- Requirement -
Beginning with the first line of the material, set down each line exactly as written, up to and including the line with "783x484 pixels.".

:::

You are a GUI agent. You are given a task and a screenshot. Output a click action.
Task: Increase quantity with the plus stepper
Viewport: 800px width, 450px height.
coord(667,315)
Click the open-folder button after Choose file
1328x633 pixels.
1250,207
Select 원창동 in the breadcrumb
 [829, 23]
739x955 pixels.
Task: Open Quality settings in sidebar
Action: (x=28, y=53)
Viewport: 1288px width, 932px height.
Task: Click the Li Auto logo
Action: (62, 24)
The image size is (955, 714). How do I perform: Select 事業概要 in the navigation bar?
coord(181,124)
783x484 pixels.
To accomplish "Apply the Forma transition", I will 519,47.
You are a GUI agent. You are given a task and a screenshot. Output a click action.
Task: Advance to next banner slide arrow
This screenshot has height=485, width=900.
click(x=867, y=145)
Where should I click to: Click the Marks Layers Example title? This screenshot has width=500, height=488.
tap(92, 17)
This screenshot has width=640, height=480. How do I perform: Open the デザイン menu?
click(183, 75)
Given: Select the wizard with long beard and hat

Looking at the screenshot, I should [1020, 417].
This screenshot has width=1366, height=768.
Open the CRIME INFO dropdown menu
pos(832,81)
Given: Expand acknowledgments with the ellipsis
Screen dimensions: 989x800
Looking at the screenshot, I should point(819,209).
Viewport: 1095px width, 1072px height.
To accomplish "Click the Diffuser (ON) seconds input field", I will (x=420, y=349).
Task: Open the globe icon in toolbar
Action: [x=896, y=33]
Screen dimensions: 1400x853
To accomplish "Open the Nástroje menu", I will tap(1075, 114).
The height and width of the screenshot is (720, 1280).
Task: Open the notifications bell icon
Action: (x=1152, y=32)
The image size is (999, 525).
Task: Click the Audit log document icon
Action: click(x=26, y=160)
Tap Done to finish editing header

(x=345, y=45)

:::

- Solved exercise -
You are a GUI agent. You are given a task and a screenshot. Output a click action.
Task: Increase quantity with the plus stepper
Viewport: 800px width, 450px height.
coord(667,315)
Click the open-folder button after Choose file
1328x633 pixels.
1250,207
Select 원창동 in the breadcrumb
 [829, 23]
739x955 pixels.
Task: Open Quality settings in sidebar
Action: (x=28, y=53)
Viewport: 1288px width, 932px height.
Task: Click the Li Auto logo
Action: (62, 24)
The image size is (955, 714). How do I perform: Select 事業概要 in the navigation bar?
coord(181,124)
783x484 pixels.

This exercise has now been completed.